When one of her children of grandchildren would achieve something, she would comment, “I’m so proud of you, I don’t know what to put you in.” Often when we would sit down to one of her lovely meals, there would be something on the table we didn’t recognize. Steve would ask, “Willie, what is in this?”
She would simply reply, “Something good. If I told you, you might not eat it.” She knew there were certain foods Steve wouldn’t eat. Turnip greens was one of those, but finally after she insisted he try them for the umpteenth time, he finally tasted them and actually liked hers. One reason was she thought a little sugar helped anything. She helped the greens a lot.

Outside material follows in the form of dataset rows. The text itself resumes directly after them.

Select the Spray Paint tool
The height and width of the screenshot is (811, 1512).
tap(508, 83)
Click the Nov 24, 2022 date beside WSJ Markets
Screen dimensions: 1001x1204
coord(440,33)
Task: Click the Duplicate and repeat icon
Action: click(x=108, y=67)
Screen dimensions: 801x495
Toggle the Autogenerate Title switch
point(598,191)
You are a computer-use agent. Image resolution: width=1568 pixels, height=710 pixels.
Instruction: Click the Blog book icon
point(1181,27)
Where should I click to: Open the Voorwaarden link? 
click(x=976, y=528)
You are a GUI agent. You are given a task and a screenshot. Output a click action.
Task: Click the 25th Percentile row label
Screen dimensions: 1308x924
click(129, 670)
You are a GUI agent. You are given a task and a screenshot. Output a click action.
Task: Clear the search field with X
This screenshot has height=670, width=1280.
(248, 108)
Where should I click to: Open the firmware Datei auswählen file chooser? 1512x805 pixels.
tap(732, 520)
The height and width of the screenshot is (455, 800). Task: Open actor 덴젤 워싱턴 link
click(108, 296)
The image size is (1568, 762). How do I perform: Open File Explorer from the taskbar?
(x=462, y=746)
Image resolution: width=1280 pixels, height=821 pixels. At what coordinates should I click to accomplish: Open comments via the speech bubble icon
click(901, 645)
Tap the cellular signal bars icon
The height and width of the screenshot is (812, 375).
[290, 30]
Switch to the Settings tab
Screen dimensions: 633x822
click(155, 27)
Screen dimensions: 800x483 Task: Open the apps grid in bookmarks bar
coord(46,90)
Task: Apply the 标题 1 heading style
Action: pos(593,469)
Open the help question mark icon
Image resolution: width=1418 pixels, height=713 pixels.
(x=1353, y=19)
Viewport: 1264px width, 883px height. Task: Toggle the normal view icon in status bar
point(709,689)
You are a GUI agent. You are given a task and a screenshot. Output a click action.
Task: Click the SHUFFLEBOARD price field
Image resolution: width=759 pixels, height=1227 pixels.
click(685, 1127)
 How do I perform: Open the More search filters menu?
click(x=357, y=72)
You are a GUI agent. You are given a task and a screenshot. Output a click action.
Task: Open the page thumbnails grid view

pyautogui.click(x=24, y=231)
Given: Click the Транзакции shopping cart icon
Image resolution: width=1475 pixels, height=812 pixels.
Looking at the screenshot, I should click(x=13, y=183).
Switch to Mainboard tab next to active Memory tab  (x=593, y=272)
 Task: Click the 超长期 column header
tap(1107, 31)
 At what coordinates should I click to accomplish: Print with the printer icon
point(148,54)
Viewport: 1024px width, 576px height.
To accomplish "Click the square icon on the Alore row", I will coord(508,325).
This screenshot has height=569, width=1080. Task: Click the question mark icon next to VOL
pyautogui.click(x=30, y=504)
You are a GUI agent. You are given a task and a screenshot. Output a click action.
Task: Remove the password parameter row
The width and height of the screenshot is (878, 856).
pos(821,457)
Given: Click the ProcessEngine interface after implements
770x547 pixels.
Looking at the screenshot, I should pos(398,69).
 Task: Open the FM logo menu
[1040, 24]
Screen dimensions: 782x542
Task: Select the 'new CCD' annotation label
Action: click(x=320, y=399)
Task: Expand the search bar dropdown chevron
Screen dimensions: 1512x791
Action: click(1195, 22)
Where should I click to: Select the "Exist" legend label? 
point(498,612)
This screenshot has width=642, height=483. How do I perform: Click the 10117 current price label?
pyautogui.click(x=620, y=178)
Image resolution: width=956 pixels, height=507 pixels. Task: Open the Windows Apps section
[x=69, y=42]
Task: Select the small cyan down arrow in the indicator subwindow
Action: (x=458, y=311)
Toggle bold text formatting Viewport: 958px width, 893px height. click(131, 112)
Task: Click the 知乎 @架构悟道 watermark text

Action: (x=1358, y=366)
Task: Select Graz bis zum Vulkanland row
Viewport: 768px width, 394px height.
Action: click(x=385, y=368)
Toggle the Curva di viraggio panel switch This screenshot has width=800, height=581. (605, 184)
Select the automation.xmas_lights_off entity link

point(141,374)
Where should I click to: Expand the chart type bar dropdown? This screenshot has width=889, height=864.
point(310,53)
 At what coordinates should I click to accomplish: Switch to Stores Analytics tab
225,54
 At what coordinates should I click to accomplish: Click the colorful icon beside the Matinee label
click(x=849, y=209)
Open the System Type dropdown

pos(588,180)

If there was a person who had fallen into some evil ways, Mother would whisper, “She’s just gone to the bow-wows.” One of her dear nieces and her husband had visited us from North Carolina. It was the middle of summer, but as we were all saying our good-byes, Mother said, “Your visit has just made Christmas.” We all had a laugh at the time, but now when something makes us happy, we quote her and say, “That just made our Christmas.”
Mother played the piano at their little country church from the time she was eleven years old until near her death at ninety-one. If she thought the music was dragging a bit, from her place on the piano stool, she would speak up and say, “Let’s pick that up a little.” In her later years, she would have problems finding the number the director would call out. One day she flipped through the hymnal one way and then back the other. When she finally found the number, she eased the tension the congregation felt for her when she spoke up and said, “That one almost wasn’t in my book.”
Yes it’s May, so I will follow the tradition which was important to my parents by going to Decoration Day, but as I place flowers on their graves, it won’t be with tears, but with smiles as I think of the joy they brought in my life.